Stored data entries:
....
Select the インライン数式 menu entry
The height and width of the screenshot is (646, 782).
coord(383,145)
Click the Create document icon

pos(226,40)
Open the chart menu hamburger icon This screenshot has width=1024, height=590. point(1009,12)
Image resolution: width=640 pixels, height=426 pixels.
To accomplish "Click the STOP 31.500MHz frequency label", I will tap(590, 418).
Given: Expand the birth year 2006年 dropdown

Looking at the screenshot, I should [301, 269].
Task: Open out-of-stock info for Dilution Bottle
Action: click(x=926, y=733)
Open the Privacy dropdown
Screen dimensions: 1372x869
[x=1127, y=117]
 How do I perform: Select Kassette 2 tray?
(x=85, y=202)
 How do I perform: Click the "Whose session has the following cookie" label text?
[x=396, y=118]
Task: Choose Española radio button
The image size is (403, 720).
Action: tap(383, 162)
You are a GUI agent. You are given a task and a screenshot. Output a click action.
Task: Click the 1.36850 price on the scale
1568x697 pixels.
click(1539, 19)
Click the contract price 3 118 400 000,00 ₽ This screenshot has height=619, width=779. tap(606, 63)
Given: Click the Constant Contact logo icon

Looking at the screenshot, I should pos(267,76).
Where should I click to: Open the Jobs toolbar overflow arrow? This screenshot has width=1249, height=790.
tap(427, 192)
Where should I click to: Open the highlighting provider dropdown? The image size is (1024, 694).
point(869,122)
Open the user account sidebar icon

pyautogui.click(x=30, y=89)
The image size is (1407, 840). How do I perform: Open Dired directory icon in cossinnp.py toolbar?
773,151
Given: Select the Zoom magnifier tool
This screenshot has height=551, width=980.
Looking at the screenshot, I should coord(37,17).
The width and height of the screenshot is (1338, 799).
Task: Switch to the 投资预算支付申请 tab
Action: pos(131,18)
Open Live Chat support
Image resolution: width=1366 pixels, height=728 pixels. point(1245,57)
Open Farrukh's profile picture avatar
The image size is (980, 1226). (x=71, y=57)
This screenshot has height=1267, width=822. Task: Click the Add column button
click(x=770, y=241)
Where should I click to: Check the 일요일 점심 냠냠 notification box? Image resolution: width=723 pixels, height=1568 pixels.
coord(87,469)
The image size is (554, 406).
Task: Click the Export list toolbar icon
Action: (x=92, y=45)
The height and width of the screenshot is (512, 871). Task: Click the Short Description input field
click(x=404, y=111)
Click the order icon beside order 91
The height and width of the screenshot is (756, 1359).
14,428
....
With the line containing "Open Farrukh's profile picture avatar" as the start and the last line of the entries as the end, print that whole span exactly.

▶ _WORKED SOLUTION_
Open Farrukh's profile picture avatar
The image size is (980, 1226). (x=71, y=57)
This screenshot has height=1267, width=822. Task: Click the Add column button
click(x=770, y=241)
Where should I click to: Check the 일요일 점심 냠냠 notification box? Image resolution: width=723 pixels, height=1568 pixels.
coord(87,469)
The image size is (554, 406).
Task: Click the Export list toolbar icon
Action: (x=92, y=45)
The height and width of the screenshot is (512, 871). Task: Click the Short Description input field
click(x=404, y=111)
Click the order icon beside order 91
The height and width of the screenshot is (756, 1359).
14,428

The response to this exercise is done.